Making a big impression

Photos courtesy Epson

Photos courtesy Epson

By Reed Hecht
Wide-format printing technology continues to see significant changes driven by innovation, market demands and signmakers’ needs. Trends that are redefining the sign industry today include growing environmental requirements and the role of printing in a ‘digital age.’

Digital and print
Many professionals initially perceived the emergence and rapid growth of digital signage as a threat to the wide-format printing sector. Today, however, many companies have discovered how digital signage and printed graphics can remain individually successful, with each playing an important role in certain locations and contexts, and can even work together for the best of both worlds.

Digital signage is preferable in many situations where displayed information must change frequently. Printed signs, which continue to represent the leading market, are suitable for messages that can remain static for some time.

Though digital signage may now seem ubiquitous, it relies on a constant power source and must be installed at specific viewing angles for optimal visibility. It also requires proper ventilation and a protective environment to prevent vandalism and to resist environmental elements, such as rain and dirt.

Wide-format prints, in contrast, are easier and more cost-effective to produce and offer greater versatility for many different types of signage applications, including posters, floor graphics, building wraps, vehicle graphics, murals, banners, backlit displays and production backdrops. And a well-executed placement of a wide-format print can achieve far greater overall visibility than a series of screens displaying video content.

With these factors in mind, there has been a recent trend of printed and digital displays coexisting successfully in shopping malls, transportation hubs and public areas, exploiting the respective benefits of each medium.

Reformulating solvent inks
Technological advances in wide-format printing will continue to change the way people think about signmaking by simplifying processes to produce high-quality jobs ahead of schedule, allowing sign shops to take on more projects and increasing their bottom line.

Indeed, wide-format printing has come to represent its own industry sector, which is adapting as new technologies emerge. Manufacturers are focusing on innovative printing configurations with relation to greater energy efficiency, cost-effectiveness and output appeal.

Solvent ink manufacturers are improving formulations to make them less harmful for the environment and for people’s health.

Solvent ink manufacturers are improving formulations to make them less harmful for the environment and for people’s health.

One example of a stable, reliable, proven technology that is now seeing further improvements is solvent-based inkjet printing.
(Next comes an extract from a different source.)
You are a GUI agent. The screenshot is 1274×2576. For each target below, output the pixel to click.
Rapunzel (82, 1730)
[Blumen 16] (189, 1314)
While solvent inks are already cost-effective and highly flexible, enabling printing on a wide range of uncoated vinyl substrates for everything from billboards to vehicle wraps, signmakers are demanding still-better image quality, faster printing speeds, reduced total cost of ownership (TCO) and improved printhead designs with less need for maintenance.

Only by keeping these demands in mind can advances in solvent ink and printhead technologies deliver sufficient value, performance and quality to the sign, vehicle graphics and fine-art reproduction markets.